### Your task
The entries below must be retyped in full. Keep every word the same.

Recorded data:
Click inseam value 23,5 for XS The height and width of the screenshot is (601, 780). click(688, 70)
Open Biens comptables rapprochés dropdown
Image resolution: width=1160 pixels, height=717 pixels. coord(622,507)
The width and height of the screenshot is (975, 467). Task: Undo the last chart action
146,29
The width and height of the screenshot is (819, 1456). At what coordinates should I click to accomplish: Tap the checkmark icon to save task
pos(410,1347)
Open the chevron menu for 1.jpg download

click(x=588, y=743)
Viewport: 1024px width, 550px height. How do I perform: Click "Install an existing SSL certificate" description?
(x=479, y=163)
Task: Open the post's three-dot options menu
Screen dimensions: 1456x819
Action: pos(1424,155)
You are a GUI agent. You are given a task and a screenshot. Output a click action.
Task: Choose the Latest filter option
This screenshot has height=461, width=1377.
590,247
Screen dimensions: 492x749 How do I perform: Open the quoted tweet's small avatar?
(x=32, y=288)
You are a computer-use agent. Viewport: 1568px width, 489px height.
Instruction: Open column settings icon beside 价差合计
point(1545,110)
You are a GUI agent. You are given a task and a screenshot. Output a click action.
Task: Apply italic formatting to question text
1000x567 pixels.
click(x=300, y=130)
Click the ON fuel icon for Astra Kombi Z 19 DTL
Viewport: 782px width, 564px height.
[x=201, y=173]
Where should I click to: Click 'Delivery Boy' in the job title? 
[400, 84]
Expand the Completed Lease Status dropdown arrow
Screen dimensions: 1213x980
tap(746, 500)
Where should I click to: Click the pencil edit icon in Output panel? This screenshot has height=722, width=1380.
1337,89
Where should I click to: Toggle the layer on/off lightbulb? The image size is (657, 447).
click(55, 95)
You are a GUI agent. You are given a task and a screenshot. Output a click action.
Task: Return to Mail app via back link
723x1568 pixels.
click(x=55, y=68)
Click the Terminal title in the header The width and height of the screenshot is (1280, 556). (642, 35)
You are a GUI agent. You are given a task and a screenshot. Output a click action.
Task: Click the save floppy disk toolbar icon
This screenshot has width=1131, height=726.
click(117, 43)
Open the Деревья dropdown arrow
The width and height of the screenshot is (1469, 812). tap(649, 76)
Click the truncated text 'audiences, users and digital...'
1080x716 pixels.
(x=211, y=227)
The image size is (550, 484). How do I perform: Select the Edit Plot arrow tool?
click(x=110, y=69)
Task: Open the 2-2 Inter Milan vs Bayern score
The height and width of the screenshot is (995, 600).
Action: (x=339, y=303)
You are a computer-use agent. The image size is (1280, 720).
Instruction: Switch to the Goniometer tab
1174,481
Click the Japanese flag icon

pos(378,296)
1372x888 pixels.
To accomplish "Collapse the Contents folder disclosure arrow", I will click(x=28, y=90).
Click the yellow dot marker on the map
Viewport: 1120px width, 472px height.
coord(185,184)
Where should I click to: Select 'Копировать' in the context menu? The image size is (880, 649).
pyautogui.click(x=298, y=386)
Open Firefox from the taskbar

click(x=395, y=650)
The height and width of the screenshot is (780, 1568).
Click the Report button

### Result
Click inseam value 23,5 for XS The height and width of the screenshot is (601, 780). click(688, 70)
Open Biens comptables rapprochés dropdown
Image resolution: width=1160 pixels, height=717 pixels. coord(622,507)
The width and height of the screenshot is (975, 467). Task: Undo the last chart action
146,29
The width and height of the screenshot is (819, 1456). At what coordinates should I click to accomplish: Tap the checkmark icon to save task
pos(410,1347)
Open the chevron menu for 1.jpg download

click(x=588, y=743)
Viewport: 1024px width, 550px height. How do I perform: Click "Install an existing SSL certificate" description?
(x=479, y=163)
Task: Open the post's three-dot options menu
Screen dimensions: 1456x819
Action: pos(1424,155)
You are a GUI agent. You are given a task and a screenshot. Output a click action.
Task: Choose the Latest filter option
This screenshot has height=461, width=1377.
590,247
Screen dimensions: 492x749 How do I perform: Open the quoted tweet's small avatar?
(x=32, y=288)
You are a computer-use agent. Viewport: 1568px width, 489px height.
Instruction: Open column settings icon beside 价差合计
point(1545,110)
You are a GUI agent. You are given a task and a screenshot. Output a click action.
Task: Apply italic formatting to question text
1000x567 pixels.
click(x=300, y=130)
Click the ON fuel icon for Astra Kombi Z 19 DTL
Viewport: 782px width, 564px height.
[x=201, y=173]
Where should I click to: Click 'Delivery Boy' in the job title? 
[400, 84]
Expand the Completed Lease Status dropdown arrow
Screen dimensions: 1213x980
tap(746, 500)
Where should I click to: Click the pencil edit icon in Output panel? This screenshot has height=722, width=1380.
1337,89
Where should I click to: Toggle the layer on/off lightbulb? The image size is (657, 447).
click(55, 95)
You are a GUI agent. You are given a task and a screenshot. Output a click action.
Task: Return to Mail app via back link
723x1568 pixels.
click(x=55, y=68)
Click the Terminal title in the header The width and height of the screenshot is (1280, 556). (642, 35)
You are a GUI agent. You are given a task and a screenshot. Output a click action.
Task: Click the save floppy disk toolbar icon
This screenshot has width=1131, height=726.
click(117, 43)
Open the Деревья dropdown arrow
The width and height of the screenshot is (1469, 812). tap(649, 76)
Click the truncated text 'audiences, users and digital...'
1080x716 pixels.
(x=211, y=227)
The image size is (550, 484). How do I perform: Select the Edit Plot arrow tool?
click(x=110, y=69)
Task: Open the 2-2 Inter Milan vs Bayern score
The height and width of the screenshot is (995, 600).
Action: (x=339, y=303)
You are a computer-use agent. The image size is (1280, 720).
Instruction: Switch to the Goniometer tab
1174,481
Click the Japanese flag icon

pos(378,296)
1372x888 pixels.
To accomplish "Collapse the Contents folder disclosure arrow", I will click(x=28, y=90).
Click the yellow dot marker on the map
Viewport: 1120px width, 472px height.
coord(185,184)
Where should I click to: Select 'Копировать' in the context menu? The image size is (880, 649).
pyautogui.click(x=298, y=386)
Open Firefox from the taskbar

click(x=395, y=650)
The height and width of the screenshot is (780, 1568).
Click the Report button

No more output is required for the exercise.